**Source material**
++++

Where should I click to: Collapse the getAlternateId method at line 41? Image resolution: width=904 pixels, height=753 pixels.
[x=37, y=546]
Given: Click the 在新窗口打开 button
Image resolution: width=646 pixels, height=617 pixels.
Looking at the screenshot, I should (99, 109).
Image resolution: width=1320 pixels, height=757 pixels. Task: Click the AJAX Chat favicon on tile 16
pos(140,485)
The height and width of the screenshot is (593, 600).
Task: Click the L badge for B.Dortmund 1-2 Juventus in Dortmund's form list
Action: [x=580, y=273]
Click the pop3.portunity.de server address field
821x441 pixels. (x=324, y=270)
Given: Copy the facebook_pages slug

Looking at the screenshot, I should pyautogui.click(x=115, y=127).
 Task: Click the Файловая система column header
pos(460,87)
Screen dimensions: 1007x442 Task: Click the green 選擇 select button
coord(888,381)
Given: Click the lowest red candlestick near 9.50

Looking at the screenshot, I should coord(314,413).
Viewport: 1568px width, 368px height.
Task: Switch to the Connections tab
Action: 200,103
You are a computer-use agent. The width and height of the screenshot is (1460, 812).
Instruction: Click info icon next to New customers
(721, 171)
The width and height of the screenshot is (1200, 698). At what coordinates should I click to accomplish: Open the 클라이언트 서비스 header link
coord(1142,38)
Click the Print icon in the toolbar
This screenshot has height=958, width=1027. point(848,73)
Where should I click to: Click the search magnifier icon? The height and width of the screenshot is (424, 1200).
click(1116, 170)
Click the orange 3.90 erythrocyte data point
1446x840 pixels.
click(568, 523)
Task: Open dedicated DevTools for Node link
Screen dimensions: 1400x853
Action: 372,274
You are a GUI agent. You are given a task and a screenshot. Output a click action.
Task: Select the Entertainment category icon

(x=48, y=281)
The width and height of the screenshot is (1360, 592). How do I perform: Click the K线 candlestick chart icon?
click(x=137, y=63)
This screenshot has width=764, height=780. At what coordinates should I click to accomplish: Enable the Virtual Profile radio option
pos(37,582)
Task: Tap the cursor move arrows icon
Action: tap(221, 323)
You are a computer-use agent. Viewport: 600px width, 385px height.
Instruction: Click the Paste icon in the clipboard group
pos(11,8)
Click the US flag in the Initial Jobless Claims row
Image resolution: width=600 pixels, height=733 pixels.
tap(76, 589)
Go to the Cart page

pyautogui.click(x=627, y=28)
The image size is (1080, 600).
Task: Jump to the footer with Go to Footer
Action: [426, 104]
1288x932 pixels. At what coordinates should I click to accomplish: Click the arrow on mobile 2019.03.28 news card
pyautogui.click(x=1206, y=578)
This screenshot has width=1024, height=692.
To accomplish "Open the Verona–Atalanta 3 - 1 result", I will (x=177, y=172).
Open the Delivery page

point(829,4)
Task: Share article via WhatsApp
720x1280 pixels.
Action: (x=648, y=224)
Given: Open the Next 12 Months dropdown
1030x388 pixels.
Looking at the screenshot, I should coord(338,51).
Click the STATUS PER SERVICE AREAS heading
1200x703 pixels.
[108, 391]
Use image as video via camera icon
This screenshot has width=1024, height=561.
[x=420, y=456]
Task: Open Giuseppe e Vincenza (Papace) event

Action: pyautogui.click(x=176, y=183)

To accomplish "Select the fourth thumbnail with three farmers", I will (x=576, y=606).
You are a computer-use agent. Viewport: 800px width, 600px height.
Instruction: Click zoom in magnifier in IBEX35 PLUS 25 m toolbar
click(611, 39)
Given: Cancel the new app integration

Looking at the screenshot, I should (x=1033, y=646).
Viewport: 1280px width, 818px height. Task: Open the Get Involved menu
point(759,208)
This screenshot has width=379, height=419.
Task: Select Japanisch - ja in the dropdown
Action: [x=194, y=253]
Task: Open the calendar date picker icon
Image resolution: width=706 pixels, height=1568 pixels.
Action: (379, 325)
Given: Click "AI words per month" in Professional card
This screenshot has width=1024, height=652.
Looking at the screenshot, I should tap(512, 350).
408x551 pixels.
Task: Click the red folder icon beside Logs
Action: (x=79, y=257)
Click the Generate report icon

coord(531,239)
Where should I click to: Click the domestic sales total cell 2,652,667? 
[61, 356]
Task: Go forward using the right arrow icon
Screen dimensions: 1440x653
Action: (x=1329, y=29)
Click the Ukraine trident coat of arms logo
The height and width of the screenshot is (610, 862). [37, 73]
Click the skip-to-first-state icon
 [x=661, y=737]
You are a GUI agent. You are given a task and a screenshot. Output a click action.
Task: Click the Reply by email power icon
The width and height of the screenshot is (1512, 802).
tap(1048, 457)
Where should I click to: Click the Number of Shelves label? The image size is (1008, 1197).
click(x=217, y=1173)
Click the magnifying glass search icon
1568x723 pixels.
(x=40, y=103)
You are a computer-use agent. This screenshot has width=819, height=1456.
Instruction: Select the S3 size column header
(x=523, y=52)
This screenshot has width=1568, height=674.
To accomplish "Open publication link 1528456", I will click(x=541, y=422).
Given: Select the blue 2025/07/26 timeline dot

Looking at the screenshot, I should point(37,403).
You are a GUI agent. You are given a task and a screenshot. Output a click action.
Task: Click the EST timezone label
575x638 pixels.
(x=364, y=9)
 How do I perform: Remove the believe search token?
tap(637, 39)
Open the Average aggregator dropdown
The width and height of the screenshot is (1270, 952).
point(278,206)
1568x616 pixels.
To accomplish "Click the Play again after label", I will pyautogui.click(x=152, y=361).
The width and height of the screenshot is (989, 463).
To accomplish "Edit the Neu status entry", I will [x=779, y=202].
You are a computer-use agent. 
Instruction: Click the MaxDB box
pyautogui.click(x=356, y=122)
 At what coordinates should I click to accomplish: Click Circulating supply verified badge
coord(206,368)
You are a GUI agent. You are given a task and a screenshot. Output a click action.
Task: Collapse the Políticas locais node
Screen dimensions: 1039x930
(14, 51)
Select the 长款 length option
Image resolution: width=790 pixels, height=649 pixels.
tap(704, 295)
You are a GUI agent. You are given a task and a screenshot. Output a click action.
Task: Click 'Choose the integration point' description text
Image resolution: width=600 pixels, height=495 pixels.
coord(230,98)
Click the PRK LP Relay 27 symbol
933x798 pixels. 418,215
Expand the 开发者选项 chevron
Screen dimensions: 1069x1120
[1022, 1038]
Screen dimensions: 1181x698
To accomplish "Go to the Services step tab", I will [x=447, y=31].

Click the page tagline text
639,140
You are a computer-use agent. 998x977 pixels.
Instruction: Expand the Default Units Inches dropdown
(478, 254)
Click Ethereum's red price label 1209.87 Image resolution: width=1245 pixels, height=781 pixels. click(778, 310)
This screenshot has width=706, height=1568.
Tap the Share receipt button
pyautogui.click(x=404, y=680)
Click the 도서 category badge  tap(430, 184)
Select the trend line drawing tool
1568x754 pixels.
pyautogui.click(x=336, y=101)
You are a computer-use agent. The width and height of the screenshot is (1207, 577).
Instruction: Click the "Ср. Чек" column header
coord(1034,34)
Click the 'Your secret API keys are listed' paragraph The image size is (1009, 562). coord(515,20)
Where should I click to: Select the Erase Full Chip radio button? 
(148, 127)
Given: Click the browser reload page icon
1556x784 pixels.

++++

**Your goal**
Search the records for lines holding the word "computer", then copy each line you find.

**Response to this task**
You are a computer-use agent. The width and height of the screenshot is (1460, 812).
You are a computer-use agent. Viewport: 600px width, 385px height.
You are a computer-use agent. Viewport: 800px width, 600px height.
You are a computer-use agent. This screenshot has width=819, height=1456.
You are a computer-use agent. 
You are a computer-use agent. 998x977 pixels.
You are a computer-use agent. The width and height of the screenshot is (1207, 577).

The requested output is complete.